Brent Smith is the current EMS Director for Hopkins County EMS and has been in the position for six years. Hopkins County EMS is a 911 hospital-based ambulance provider in Sulphur Springs, Texas that operates four ambulances daily between Hopkins and Delta Counties.
Along with his duties, Brent also plays an active part in the State of Texas Emergency Medical Task Force (EMTF) Program as a Task Force Leader for EMTF-4. Since 1993, his EMS work has included roles with a for-profit private ambulance service in Dallas and large hospital-based EMS service provider in the East Texas area. During these roles, Brent received industry-specific education and management experience through the American Ambulance Association, Texas Ambulance Association, and TEEX.

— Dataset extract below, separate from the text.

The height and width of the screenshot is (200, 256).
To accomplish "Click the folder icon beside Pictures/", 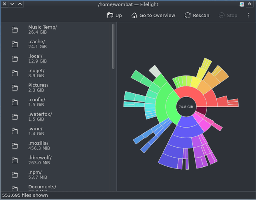I will point(15,88).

He is a dynamic and diverse leader in EMS Management with multiple expertise in EMS operations, billing, fleet maintenance, customer service, disaster preparedness, and education. Brent has received numerous awards for clinical paramedicine and EMS operations.
A resident of Sulphur Springs, Texas, Brent and his wife Brynn have four children. Brent was elected to the TEMSA Board of Directors in August 2015.
The following is an interview with him.
TEMSA: Why did you want to get involved with TEMSA as a board member?
BS:I wanted to get involved with TEMSA because I truly believe that the mission and foundation that the founding board established has led to the best principles and vision for our industry in Texas. In every aspect of the EMS industry in which I get involved, I want to see succeed including making Texas EMS agencies superior than other parts of the country. I want Texas EMS agencies to set the bar for standards and quality in our industry and make other states take notice that Texas is the best place to work in EMS and provides the best care for our communities.
I would like to see TEMSA continue to push legislation to combat fraud and abuse, which includes higher standards for owners, operators, and team members in the field. I feel this can be done without a financial burden upon the EMS providers. We have to have an association that can make positive change with a united voice from all types of providers and find the best solutions to prosper in our ever-changing health care environment.
TEMSA: We have witnessed a rapid transformation of the entire health care industry over the past few years due to a number of reasons, including the Affordable Care Act, industry consolidation, and declining commercial insurance reimbursement rates. How do you see the Texas EMS industry fitting into this changing environment?
BS: With a dynamic shift in the health care environment, I feel the EMS industry has to stay on point and look ahead of what trends are happening to our partners in health care. Hospital acquisitions and mergers are an almost daily occurrence.
Community paramedicine is happening: how does that fit into rural EMS providers where there is not a means for reimbursement? What solutions should be questioned and some things work for one provider type or geographical area and not for the others? These are complex and trying times for some providers that face significant challenges, and I feel the TEMSA is in the best position to be a resource either through networking or another type of vetting to help providers through change.
While going through change alone is difficult and taxing, having TEMSA as a partner from a member standpoint makes things not as cumbersome. TEMSA staying in tune with the legislation and members is the key to helping the EMS industry in Texas during a paradigm shift is essential.
TEMSA: You operate an EMS system in a rural community. What types of challenges are you witnessing in the rural area?
BS: Operating EMS in a rural area has significant challenges that not all providers face. I also feel that what provider type you are leads to different variables. Being a hospitalbased rural provider and looking at how to make community paramedicine work is challenging; the hospital already owns the EMS and pumping more money into the organization to reduce readmissions may not be the answer.
Readmissions may not be a significant issue financially for the organization, which in turn means no reimbursement avenue for the program. This is just an example of what a rural provider may face. Financial acumen is essential for rural providers, and making every dime count from the collections you do make on EMS calls is a must. Some rural providers have a huge amount of self-pay, and balancing capital purchases on equipment at times can be extremely difficult.
TEMSA: What do you think your EMS program will look like in five years?
BS: As a hospital-based EMS provider, it can be difficult to envision what our agency will look like in five years. What I would like to see in the next five years for our agency is some growth of market along with financial stability in our industry. I foresee some type of community paramedicine program along with more community outreach initiatives. We will most adamantly look for the newest clinical practices and standards and continue to strive for the best technology that matters to patient care.